In a prima-donna city, which has held the spotlight on the nation’s stage for her growth in industry, business and population, and which has kept the world entranced with her starring role in the exploration of space, such things as music, beauty, and the various arts could easily have been written out of the script. Not so in Houston. With growth in other, more material fields, the growth of beauty kept pace. Already the home of one of the nation’s finest symphony orchestras, an outstanding grand opera company, a first-class Museum of Fine Arts, and three major theatres, Houston witnessed several developments on her cultural scene which further enhanced her position aesthetically. Construction was under way on the Jesse H. Jones Hall for the Performing Arts, and plans were being drawn for the downtown Alley Theatre. The summer of 1964 saw the opening of the new Museum of Natural Science and the Burke Baker Planetarium. By council action, the City of Houston created a 15-member Municipal Arts Commission. Plans were being completed for the city to open to the public the Bayou Bend collection of early Americana, the home and collection given to the people by Miss Ima Hogg. And the entire lineup of the arts was being groomed for special display during a Festival of the Arts in connection with the opening of the Jones Hall in 1966.
With those three words early in June, the Manned Spacecraft Center became the nerve hub of the United States’ space program, the point of control for all the nation’s manned flights, and the center of world attention during flights. The Space Age brought Houston a new concept of publicity when Gemini 4 was on its 62-revolution, 97-hour and 57-minute flight. From 103 miles up in space, two out-of-this-world voices identified Houston for one of the largest single-event listening and viewing audiences ever assembled. Flashing across the United States at 17,500 miles per hour, Command Pilot James A. McDivitt exclaimed to Capsule Communicator Gus Grissom: "We’re right over Houston. . .That’s Galveston Bay right there." And a few weeks later, floating free of the spacecraft, propelling himself briefly with a hand-held camera-carrying jet gun, Pilot Edward H. White II paused at the end of his 25-foot oxygen hose umbilical tether and interrupted his exhilarating 20-minute extra-vehicular-activity assignment to say: "We’re looking right down on Houston ... I’ll get a picture."
For seven days, 22 hours and 35 minutes, and for 120 revolutions around the earth, Astronauts L. Gordon Cooper and Charles Conrad traveled 3,338,200 miles on their Gemini flight.

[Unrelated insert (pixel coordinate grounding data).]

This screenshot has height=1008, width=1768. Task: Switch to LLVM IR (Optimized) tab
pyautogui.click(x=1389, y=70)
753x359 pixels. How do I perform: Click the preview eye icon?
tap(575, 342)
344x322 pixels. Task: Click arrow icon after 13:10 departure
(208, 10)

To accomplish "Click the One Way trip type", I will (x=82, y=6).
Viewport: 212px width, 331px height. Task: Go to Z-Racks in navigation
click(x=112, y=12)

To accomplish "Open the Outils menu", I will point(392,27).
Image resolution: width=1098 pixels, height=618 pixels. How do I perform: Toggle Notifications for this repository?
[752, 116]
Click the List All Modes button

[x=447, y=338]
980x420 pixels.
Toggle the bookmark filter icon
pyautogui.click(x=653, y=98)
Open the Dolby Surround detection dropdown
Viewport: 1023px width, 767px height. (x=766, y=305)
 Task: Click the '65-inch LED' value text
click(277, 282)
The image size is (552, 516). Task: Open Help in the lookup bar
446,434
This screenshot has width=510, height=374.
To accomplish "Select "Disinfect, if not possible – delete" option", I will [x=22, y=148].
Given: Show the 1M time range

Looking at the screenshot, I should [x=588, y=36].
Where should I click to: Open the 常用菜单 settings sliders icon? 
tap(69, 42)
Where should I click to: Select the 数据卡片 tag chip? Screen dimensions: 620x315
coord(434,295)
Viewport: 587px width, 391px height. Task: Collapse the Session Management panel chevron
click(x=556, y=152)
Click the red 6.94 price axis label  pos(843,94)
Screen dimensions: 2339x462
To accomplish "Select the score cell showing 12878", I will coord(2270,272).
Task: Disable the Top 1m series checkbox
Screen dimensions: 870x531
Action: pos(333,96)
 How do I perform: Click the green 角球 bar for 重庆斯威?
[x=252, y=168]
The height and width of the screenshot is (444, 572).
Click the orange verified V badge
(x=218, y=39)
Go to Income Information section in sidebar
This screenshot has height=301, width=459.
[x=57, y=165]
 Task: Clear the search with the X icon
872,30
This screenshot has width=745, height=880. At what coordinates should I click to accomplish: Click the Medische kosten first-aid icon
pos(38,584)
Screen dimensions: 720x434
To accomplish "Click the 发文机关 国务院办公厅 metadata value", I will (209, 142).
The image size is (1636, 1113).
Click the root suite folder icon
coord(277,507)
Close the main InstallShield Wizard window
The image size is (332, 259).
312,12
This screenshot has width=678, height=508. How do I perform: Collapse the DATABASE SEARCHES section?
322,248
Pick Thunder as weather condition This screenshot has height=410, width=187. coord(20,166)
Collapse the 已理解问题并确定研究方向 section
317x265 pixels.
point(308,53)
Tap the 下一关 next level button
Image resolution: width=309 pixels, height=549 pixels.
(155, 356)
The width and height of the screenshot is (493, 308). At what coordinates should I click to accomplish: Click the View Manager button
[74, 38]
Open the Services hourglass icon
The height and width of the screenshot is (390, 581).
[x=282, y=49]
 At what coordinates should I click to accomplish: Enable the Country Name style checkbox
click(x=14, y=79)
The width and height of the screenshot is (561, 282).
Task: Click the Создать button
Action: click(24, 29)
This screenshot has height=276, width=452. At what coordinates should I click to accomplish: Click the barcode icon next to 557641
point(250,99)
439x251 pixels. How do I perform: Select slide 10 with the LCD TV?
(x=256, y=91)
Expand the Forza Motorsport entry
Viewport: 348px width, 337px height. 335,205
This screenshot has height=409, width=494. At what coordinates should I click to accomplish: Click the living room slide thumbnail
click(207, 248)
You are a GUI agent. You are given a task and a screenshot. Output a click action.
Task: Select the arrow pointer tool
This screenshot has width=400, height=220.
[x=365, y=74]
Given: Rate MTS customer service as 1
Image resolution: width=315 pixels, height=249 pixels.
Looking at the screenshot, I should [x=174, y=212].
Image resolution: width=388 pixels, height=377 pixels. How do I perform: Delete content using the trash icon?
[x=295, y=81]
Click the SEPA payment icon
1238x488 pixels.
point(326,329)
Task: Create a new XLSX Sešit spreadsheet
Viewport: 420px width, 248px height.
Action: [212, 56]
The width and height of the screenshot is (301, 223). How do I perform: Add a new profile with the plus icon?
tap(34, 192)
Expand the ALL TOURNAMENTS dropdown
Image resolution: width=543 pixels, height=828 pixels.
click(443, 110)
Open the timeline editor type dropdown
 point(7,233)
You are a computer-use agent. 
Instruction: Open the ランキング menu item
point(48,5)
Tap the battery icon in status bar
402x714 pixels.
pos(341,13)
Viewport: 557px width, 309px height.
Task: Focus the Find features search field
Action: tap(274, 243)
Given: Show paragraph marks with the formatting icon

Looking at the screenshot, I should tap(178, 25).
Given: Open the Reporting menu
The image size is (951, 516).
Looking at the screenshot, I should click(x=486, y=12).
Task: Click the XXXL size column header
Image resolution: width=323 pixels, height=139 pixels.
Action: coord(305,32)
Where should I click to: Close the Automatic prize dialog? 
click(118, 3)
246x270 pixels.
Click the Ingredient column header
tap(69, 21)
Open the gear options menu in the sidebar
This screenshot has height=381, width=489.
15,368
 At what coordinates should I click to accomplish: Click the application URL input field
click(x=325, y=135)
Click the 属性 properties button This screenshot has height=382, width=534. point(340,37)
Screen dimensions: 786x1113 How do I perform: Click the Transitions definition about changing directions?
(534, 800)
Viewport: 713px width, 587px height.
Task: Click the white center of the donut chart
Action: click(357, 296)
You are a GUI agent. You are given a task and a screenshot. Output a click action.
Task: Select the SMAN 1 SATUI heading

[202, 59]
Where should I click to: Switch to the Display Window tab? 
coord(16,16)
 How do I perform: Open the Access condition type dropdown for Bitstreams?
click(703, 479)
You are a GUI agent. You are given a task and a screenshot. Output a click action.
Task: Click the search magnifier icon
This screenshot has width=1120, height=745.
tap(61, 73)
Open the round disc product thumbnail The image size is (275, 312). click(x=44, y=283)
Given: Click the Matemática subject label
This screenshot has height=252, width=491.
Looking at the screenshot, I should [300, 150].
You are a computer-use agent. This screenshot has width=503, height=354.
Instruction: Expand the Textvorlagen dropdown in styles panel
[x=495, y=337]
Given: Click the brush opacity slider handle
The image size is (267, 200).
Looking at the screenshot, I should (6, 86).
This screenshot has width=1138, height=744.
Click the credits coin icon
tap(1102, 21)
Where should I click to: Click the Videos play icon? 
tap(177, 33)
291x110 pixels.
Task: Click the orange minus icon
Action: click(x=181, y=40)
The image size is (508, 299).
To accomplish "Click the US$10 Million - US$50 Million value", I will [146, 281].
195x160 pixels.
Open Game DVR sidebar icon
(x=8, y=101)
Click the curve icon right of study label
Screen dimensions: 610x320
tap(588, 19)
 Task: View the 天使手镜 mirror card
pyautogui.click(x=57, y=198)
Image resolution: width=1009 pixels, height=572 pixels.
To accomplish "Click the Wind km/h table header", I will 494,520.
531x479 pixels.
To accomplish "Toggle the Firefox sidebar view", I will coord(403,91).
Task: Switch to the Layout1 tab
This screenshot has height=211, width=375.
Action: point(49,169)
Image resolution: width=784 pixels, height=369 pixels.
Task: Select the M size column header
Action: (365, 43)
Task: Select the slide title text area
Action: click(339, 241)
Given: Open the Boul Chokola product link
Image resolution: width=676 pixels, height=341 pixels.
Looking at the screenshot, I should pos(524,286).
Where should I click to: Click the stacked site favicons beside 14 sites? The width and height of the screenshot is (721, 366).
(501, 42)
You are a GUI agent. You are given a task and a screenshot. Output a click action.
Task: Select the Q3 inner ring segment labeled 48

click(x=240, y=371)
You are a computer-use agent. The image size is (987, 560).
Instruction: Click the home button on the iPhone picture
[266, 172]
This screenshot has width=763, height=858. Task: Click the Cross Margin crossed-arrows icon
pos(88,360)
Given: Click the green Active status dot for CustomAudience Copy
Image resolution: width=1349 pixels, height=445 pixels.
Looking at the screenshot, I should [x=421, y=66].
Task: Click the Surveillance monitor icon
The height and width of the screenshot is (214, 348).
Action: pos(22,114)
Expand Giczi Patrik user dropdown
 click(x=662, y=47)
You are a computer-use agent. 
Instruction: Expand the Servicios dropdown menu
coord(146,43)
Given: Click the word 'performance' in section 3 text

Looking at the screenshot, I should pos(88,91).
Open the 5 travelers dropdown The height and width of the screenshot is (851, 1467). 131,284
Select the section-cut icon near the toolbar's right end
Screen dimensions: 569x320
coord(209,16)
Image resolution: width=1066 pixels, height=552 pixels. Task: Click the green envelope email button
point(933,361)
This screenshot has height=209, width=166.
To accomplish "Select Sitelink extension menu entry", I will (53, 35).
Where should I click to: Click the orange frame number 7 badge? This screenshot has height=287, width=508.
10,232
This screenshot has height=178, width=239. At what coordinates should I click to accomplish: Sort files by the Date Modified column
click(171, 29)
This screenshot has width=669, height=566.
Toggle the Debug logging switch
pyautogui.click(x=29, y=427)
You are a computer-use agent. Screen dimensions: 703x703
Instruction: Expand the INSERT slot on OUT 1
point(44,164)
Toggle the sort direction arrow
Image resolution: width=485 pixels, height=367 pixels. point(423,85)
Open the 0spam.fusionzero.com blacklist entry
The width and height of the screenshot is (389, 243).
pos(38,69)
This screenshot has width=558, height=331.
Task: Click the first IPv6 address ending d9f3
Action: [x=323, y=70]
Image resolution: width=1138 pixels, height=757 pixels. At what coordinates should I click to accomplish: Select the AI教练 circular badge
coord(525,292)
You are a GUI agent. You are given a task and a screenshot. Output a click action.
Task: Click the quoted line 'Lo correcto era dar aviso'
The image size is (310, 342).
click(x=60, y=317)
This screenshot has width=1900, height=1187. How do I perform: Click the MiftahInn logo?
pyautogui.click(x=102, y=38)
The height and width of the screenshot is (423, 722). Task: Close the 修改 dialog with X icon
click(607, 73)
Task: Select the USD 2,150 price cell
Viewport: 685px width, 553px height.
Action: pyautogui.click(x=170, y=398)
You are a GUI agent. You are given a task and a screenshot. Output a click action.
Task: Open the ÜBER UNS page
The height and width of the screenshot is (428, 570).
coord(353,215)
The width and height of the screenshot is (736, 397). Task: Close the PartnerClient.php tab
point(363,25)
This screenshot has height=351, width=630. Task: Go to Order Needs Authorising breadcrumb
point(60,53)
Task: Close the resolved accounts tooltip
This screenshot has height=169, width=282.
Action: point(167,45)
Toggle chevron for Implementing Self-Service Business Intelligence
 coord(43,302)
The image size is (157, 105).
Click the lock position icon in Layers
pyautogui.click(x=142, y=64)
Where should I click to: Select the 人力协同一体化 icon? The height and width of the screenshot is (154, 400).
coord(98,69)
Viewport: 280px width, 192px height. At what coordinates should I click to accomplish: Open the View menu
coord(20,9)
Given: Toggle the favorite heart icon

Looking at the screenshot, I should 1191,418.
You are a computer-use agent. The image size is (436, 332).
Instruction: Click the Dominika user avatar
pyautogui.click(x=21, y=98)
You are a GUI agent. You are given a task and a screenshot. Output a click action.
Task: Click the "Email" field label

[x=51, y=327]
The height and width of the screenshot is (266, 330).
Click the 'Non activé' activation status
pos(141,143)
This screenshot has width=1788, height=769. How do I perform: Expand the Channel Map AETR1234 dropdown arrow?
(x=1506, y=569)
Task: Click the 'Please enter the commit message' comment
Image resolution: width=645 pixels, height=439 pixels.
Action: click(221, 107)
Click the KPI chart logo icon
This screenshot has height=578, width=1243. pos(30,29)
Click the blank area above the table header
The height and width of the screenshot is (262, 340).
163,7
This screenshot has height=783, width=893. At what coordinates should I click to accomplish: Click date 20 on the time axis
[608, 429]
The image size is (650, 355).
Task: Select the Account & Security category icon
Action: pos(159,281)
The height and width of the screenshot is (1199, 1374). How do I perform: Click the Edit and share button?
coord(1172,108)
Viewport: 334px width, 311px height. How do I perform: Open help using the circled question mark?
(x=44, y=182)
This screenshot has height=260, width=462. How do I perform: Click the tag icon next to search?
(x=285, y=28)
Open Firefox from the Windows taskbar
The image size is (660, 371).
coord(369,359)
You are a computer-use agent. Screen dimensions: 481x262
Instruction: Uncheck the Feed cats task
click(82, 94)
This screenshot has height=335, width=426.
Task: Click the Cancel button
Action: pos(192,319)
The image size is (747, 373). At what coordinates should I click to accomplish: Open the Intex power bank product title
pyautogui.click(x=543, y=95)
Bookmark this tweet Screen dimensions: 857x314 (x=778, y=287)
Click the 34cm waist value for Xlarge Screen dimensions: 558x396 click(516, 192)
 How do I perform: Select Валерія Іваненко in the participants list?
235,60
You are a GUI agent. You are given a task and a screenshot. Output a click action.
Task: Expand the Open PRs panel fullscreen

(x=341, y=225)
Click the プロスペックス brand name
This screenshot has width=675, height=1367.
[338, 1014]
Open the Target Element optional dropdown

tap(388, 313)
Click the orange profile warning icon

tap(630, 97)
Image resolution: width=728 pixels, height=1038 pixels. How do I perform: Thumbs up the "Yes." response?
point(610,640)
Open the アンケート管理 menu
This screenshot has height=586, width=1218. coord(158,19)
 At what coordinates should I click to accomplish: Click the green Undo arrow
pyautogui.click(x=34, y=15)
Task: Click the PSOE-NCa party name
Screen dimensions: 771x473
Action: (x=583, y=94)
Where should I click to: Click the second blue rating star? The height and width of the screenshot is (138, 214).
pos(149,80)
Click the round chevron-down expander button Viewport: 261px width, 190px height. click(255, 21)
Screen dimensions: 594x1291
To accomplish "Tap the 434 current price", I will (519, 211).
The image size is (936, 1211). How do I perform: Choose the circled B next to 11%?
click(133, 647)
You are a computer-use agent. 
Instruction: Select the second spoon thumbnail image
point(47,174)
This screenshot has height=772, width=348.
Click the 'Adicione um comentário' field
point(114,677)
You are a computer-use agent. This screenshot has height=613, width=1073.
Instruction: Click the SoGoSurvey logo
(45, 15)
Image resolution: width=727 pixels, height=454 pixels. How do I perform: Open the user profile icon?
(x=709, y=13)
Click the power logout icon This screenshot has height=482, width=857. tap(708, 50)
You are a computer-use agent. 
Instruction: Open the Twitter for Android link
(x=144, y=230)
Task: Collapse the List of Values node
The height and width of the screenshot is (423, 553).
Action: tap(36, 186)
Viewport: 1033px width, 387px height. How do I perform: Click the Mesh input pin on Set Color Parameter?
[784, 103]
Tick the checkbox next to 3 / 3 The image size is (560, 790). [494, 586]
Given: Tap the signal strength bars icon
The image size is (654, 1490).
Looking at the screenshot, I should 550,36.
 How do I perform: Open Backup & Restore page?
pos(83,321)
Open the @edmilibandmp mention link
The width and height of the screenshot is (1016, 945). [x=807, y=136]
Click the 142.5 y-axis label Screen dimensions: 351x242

To give permanent recognition to those scientists and engineers as well as astronauts who pioneer in space, plans for a National Space Hall of Fame have been included in Houston’s new $12,000,000 Civic Center Convention and Exhibit Building. This was announced by Mayor Louie Welch at the groundbreaking ceremonies for the new structure in August. The National Space Hall of Fame is to occupy the main entrance lobby at the Smith Street end of the three-block-long building, an area approximately 60 feet by 120 feet by 35 feet high. Completion is scheduled for mid-1967.